Meditation Reflection:

The kingdom of Heaven, from which Jesus came, far exceeds any social construct we observe on earth.  Here our relationships, all the way from the inter-national to the personal, become skewed due to our two greatest weaknesses – pride and envy.

It’s childish really. Parents and elementary school teachers tire from the petty cases brought to them over and again throughout the day by children seeking “justice.” Moreover, in family life it can spiral out of control as one act of pride or envy against another is fought with counter measures of pride and envy and so on.  Rather than accept their own guilt for their personal bad reaction, kids try to pass on blame and push parents to the classic question, “Who started it?”  As everyone points fingers and clamor for justice, the poor mom and dad beg the kids to settle down and just be merciful with one another.

St. Paul tells us, “Love is patient, love is kind…”  In other words, love tries to be understanding instead of over-reacting.  Love shows compassion toward weakness, even weakness of character. Love is generous rather than miserly.  Love doesn’t look out for #1, it looks out for the beloved.

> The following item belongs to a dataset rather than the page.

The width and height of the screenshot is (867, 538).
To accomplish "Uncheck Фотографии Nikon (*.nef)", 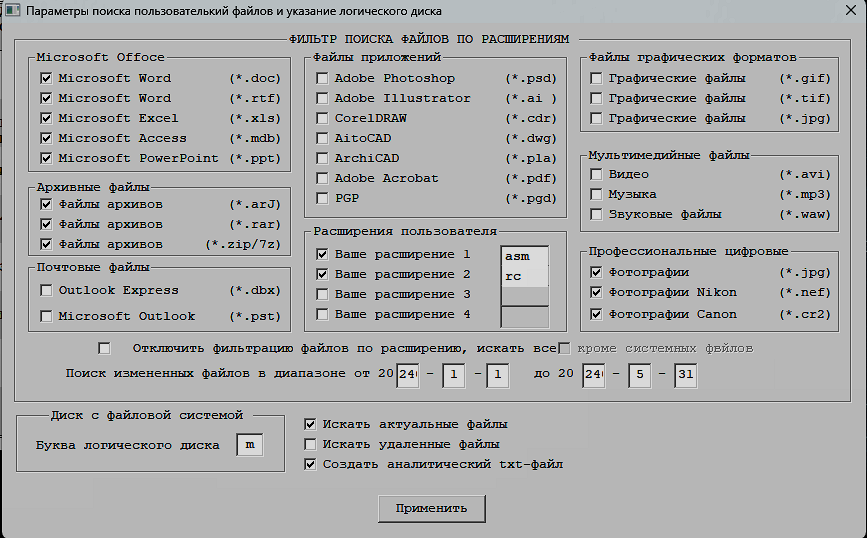I will coord(596,292).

Jesus’ parable of the landowner and day laborers illustrates the striking difference between our natural inclination and experience and the kingdom of Heaven. When I hear this parable I know that I shouldn’t agree with the laborers who were upset, but I can’t help feeling their disappointment with them.  I hate to admit that even thoughts of, “why weren’t the guys the landowner found in the afternoon not there in the morning?”  Even worse, my imagination considers multiple reasons they were late, all being their own fault or the product of vice.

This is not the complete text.